We are always working on the book. Not to be at work on a book, at a Research 1 University, means not showing up for work, since 40% of our effort is supposed to be research. Yet the book is elusive. There is the first book, that is either the dissertation or a second project written very quickly before tenure. Then there is the post-tenure book, but that might be the last one. People retire with two books, and no more, and three is considered great. What this means is that, really, many people do very little scholarship after the dissertation, and there are often long fallow periods.
So the book is in many cases a fictional one, not a work of fiction one that will never exist at all. I probably wouldn't have the courage to say that I'm not working on a book. I couldn't say: Oh, I've published 5 and will spend nine years waiting for retirement; I've already done enough.
6 comments:
Why do you think they don't?
They don't have anything to say, in some cases. Or they have enough to say in two books, and that's enough. Some might be better article writers, or want to devote their time to edited collection or something else. Let's stop forcing people to pretend to be working on a book when they aren't.
(One of my R-1 friends says this: the PhD and the tenure process were so exhausting that she collapsed, now he was non-precarious for the first time in his life and his exhaustion got the better of him. She says other elements are disenchantment with field due to obnoxious colleagues, and importantly, negative reaction to the neoliberal university. This is an extreme case. I think many people just aren't that interested - hence, for instance, the supposition that not writing is a reaction to not liking it.)
"Let's stop forcing people to pretend to be working on a book when they aren't."

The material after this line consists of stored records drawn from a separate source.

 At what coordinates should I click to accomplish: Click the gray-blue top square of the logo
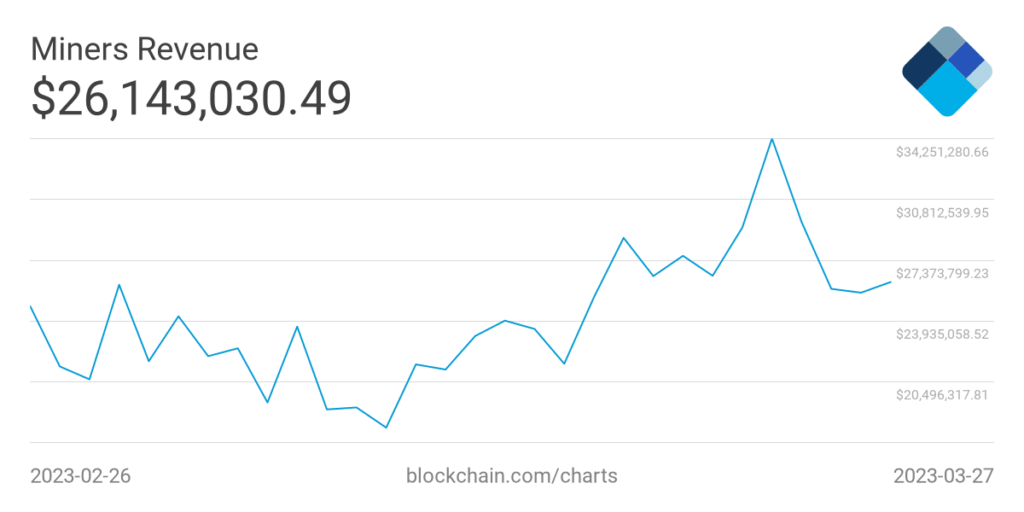[946, 43]
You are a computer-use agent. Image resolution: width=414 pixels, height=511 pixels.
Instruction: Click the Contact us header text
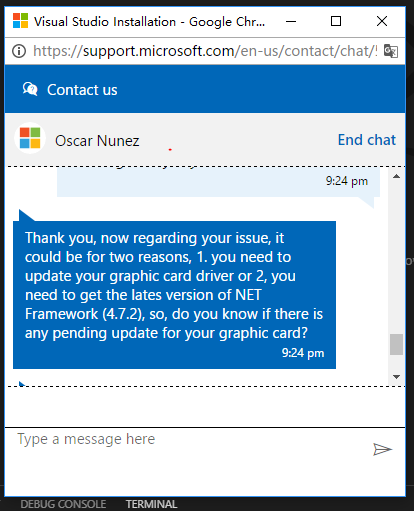[82, 90]
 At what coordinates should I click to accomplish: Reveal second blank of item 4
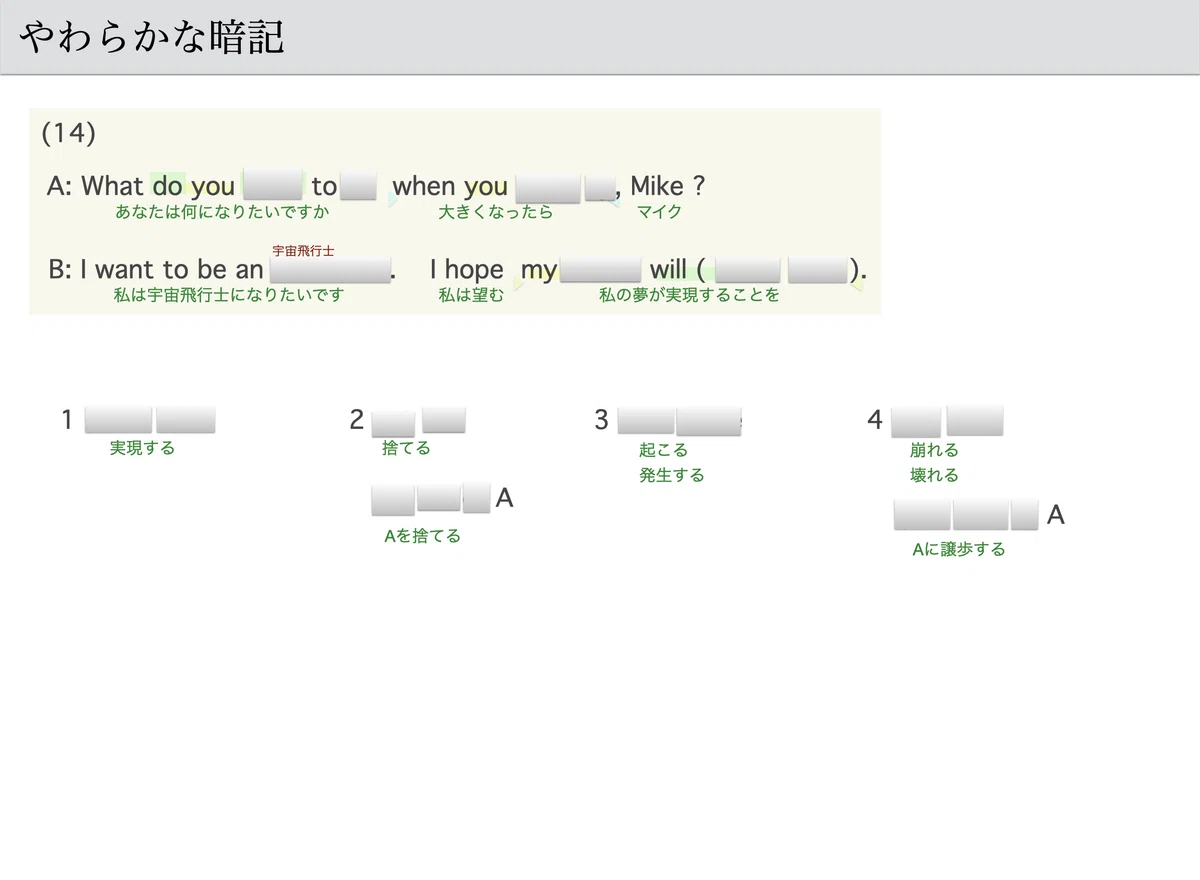click(x=975, y=420)
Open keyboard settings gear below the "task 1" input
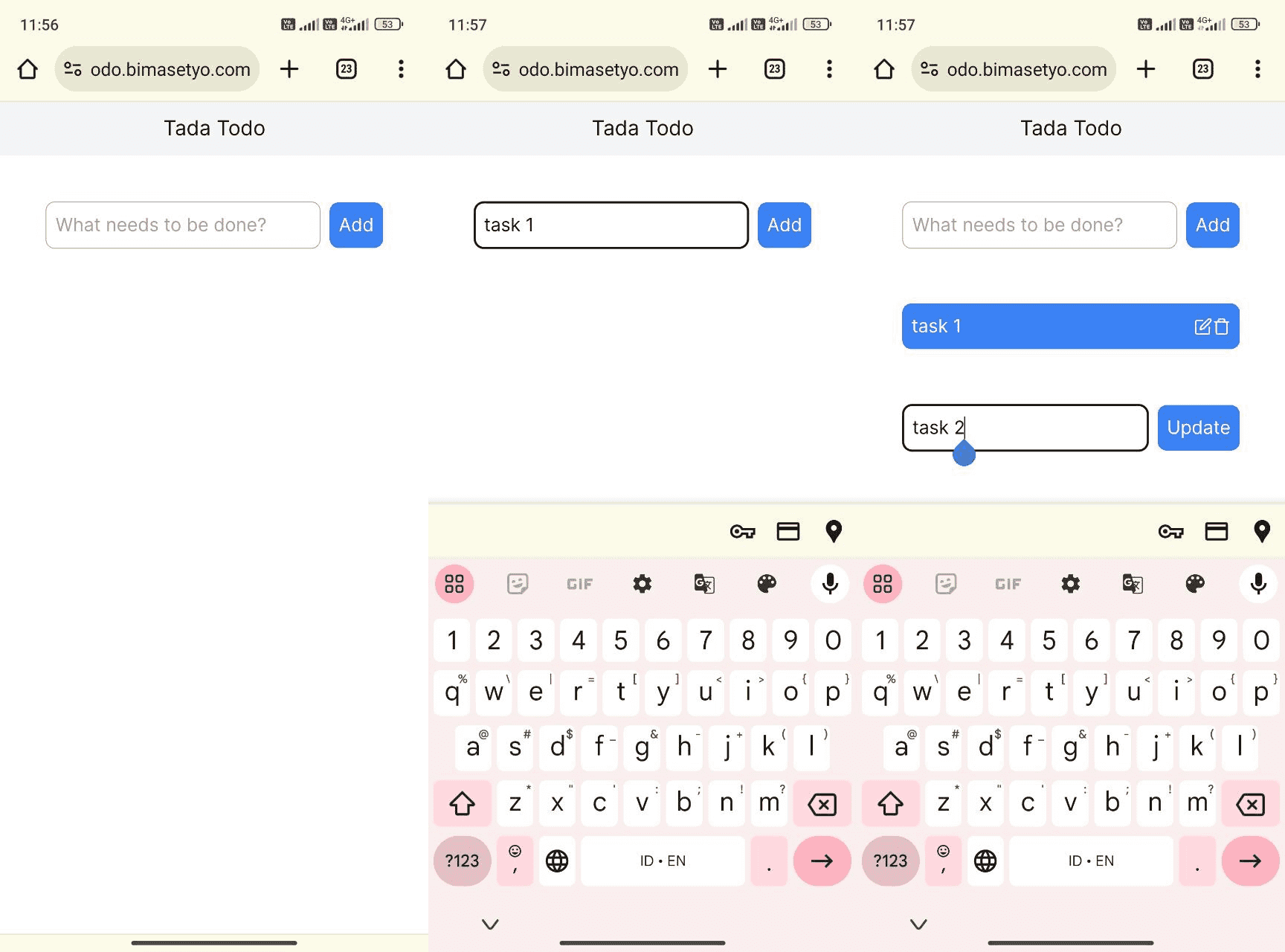Viewport: 1285px width, 952px height. click(642, 584)
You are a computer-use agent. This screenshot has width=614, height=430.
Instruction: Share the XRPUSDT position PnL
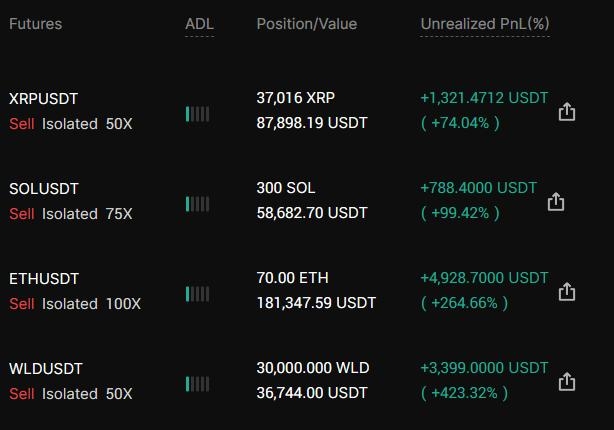tap(567, 112)
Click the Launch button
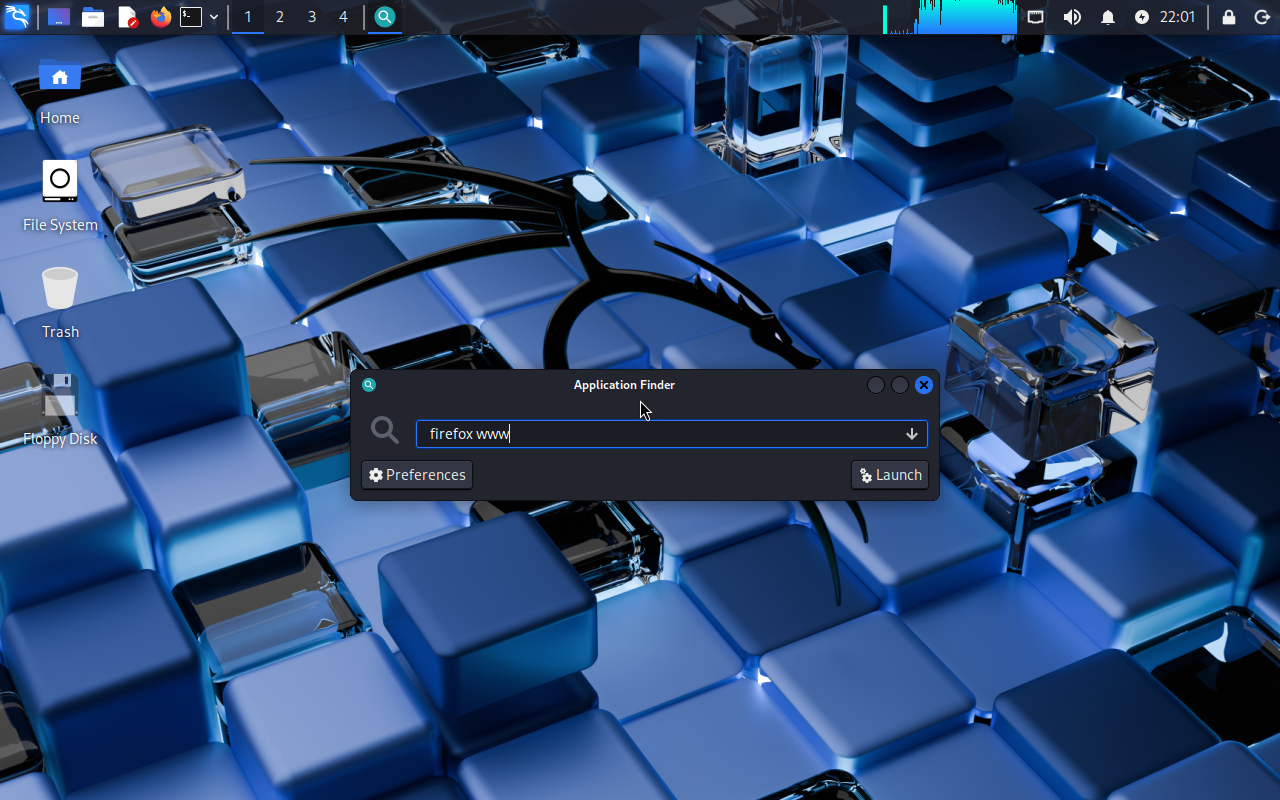Viewport: 1280px width, 800px height. pyautogui.click(x=890, y=475)
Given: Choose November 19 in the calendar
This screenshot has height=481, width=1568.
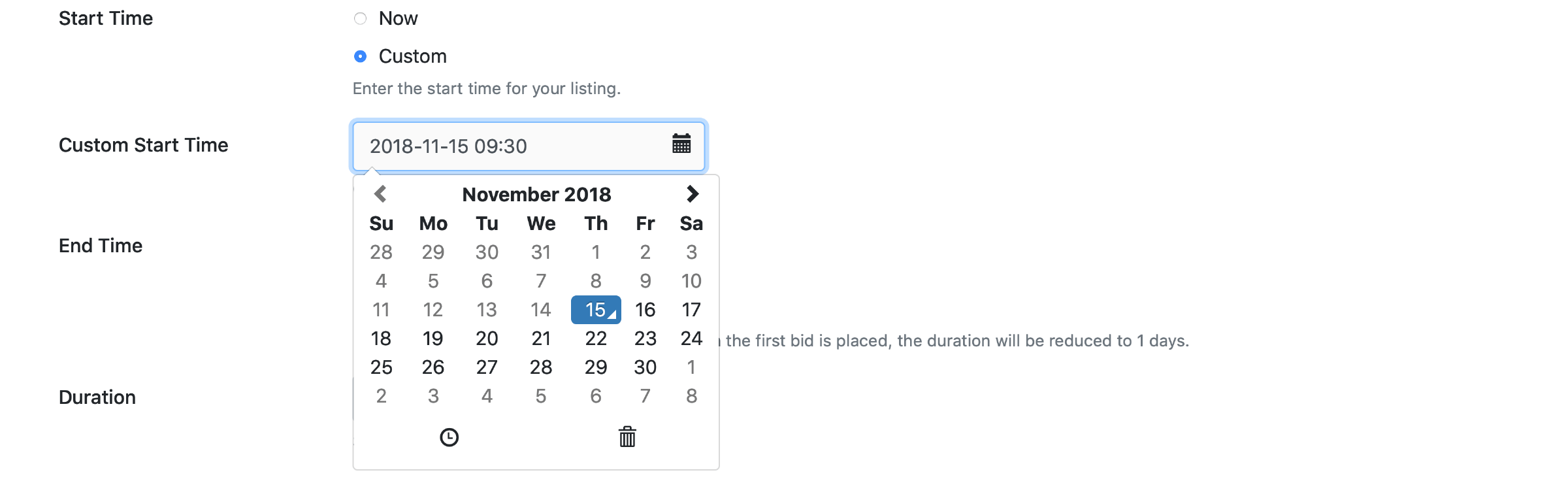Looking at the screenshot, I should coord(433,339).
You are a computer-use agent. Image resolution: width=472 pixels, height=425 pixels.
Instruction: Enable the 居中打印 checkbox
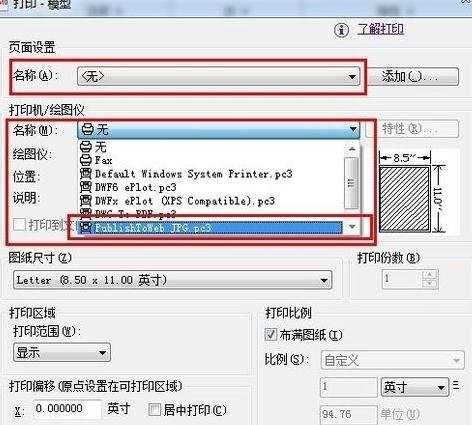154,410
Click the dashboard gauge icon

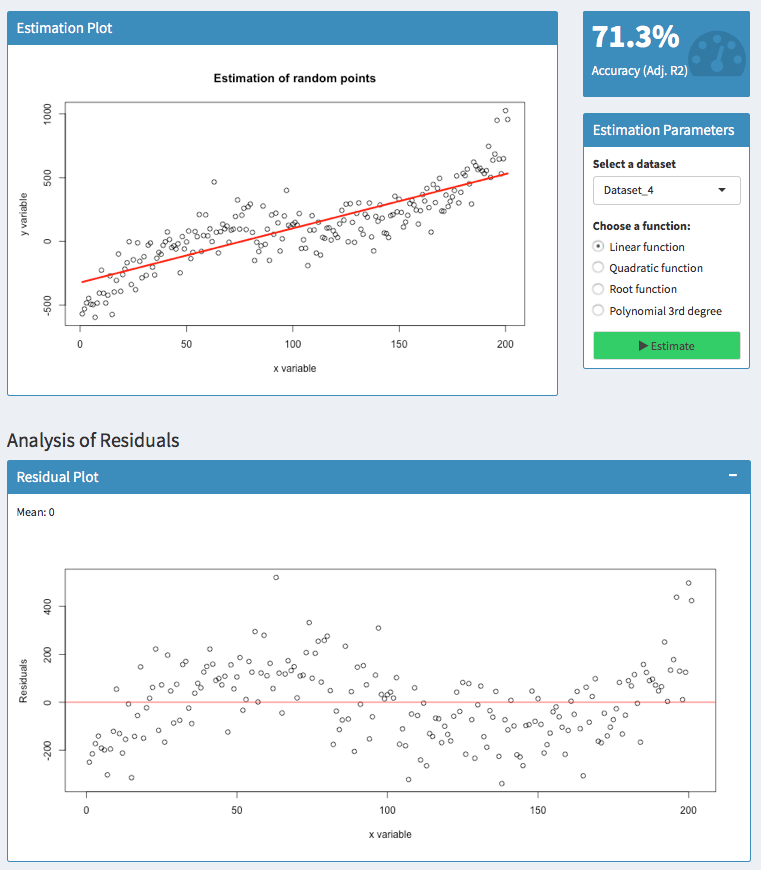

We can't, because the unified faculty member no longer exists. We could have stopped in the past, when the university was what it was 30 years ago, and people could decide to use their time on other types of work. Now other work is supposed to be done by administrators, graduate students, etc. I will explain this in an article I am working on now.
It's very hard to derive meaning from teaching intro-level courses for 30 years with an occasional literature course. If I didn't have my research and the constant excitement that it brings, I'd be severely depressed right now. There is no better self-care for me than the third book.
Even with lit courses, the content has to change because of one's research interests. If you teach the same material in the same way it gets deadly for everyone concerned.